### Problem description
Look through the lines below, find those with the word "target", and copy them.

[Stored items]
[Start of Attachment]
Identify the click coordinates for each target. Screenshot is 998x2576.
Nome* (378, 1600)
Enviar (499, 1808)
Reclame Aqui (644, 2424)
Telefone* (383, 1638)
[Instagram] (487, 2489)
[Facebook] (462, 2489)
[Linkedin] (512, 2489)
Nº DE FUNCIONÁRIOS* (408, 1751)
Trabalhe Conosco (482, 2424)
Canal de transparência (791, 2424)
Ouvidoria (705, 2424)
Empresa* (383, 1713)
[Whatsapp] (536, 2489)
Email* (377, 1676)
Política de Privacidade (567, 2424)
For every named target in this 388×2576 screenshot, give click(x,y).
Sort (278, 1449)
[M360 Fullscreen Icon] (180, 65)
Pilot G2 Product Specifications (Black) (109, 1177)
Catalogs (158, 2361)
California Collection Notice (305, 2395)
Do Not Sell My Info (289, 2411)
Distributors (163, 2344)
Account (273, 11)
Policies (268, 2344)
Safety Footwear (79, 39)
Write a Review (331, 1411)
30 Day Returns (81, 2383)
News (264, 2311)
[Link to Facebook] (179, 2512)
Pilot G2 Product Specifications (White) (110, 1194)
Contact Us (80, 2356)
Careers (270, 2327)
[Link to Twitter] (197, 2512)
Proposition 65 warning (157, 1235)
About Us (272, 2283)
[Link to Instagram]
[End of Attachment]
### Reply to the exercise
Identify the click coordinates for each target. Screenshot is 998x2576.
For every named target in this 388×2576 screenshot, give click(x,y).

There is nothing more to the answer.